In 2015, Roye et. al. reported on an independent validation of the ScoliScore algorithm in a sample of 126 patients with AIS who were enrolled at 2 centers using a retrospective cohort design. Eligible patients had AIS with an initial Cobb angle of 10° to 25° and were white with skeletal immaturity. ScoliScore results were provided as continuous and categoric variables; categories were low (1-50 points), intermediate (51-179 points), or high (180-200 points) risk for progression. Outcomes were defined as progression (curve progression to >40° or requirement for spinal fusion) or nonprogression (reached skeletal maturity without curve progression >40°). The mean ScoliScore overall was 103 (SD=60).
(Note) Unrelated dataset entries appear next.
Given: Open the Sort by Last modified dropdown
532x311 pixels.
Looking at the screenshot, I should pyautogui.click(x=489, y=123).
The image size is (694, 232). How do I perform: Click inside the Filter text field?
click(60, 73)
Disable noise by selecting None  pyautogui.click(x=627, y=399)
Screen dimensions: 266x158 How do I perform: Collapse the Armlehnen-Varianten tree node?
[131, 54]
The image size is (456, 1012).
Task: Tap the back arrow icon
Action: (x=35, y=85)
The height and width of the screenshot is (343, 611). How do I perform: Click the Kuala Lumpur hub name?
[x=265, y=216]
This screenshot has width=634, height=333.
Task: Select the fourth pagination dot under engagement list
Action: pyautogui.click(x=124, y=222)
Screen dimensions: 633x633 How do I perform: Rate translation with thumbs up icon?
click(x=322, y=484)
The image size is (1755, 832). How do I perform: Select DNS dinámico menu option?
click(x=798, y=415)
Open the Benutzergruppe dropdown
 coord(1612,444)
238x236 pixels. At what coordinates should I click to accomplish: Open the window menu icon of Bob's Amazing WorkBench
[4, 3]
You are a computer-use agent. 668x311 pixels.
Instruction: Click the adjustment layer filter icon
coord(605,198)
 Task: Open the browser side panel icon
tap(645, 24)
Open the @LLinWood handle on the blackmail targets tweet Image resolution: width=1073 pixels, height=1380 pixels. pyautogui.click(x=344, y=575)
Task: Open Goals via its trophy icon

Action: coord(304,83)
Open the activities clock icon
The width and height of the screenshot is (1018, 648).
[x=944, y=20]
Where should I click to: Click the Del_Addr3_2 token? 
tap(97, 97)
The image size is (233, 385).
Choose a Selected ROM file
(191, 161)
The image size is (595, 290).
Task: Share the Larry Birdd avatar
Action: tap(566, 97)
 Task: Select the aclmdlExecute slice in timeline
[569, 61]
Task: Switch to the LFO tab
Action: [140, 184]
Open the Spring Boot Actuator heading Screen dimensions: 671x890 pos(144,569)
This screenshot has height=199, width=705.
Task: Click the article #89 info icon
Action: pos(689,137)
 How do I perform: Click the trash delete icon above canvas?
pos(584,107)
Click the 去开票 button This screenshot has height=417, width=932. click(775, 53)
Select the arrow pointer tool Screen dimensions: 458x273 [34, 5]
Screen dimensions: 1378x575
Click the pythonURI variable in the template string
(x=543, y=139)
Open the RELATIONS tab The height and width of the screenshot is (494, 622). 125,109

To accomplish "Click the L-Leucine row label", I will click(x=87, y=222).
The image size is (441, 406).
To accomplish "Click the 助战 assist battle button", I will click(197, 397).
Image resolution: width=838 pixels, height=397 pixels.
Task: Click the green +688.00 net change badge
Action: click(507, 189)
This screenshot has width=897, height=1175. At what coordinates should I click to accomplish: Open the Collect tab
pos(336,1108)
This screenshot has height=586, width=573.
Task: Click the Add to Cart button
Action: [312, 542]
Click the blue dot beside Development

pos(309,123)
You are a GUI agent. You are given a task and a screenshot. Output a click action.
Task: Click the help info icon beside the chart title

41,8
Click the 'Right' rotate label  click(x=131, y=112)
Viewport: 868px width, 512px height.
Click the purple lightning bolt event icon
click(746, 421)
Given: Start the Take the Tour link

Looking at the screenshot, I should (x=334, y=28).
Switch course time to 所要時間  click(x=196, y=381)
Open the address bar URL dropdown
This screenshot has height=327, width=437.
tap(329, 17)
In unadjusted analysis, the continuous ScoliScore value was not significantly associated with curve progression (odds ratio [OR], 0.999; 95% CI, 0.991 to 1.006; p=0.664). The proportion of patients with curve progression did not differ significantly by ScoliScore risk group. The ScoliScore test PPV and NPV were 0.27 (95% CI, 0.09 to 0.55) and 0.87 (95% CI, 0.69 to 0.96), respectively.
In 2016, Bohl et al reported results from a small retrospective cohort study comparing ScoliScore results among patients with AIS undergoing bracing whose scoliosis progressed to those undergoing bracing who did not have progression. Authors contacted 25 patients with AIS treated at a single institution who underwent nighttime bracing; 16 subjects provided saliva samples to allow ScoliScore testing. Authors reported that the 8 patients whose curves progressed to greater than 45 had a higher mean ScoliScore than those whose curves did not progress (176 vs 112, respectively; p=0.03). No patient with a ScoliScore below 135 progressed to greater than 45 degrees. The interpretation of these results is unclear due to the study’s small size and potential for selective response bias.
Some studies have evaluated subsets of the SNVs (single nucleotide variants) used in the ScoliScore algorithm. Tang et al (2015) evaluated the association between 25 of the 53 SNVs used in the Ward et al study (previously described), along with 27 additional SNVs in high linkage disequilibrium with the other SNVs, and severe scoliosis in a case-control study involving 476 AIS patients of French-Canadian background. None of the SNVs was significantly associated with scoliosis severity.
The ScoliScore algorithm was developed and validated in a sample of white patients. Other studies have evaluated the association of specific SNVs from the algorithm in nonwhite populations.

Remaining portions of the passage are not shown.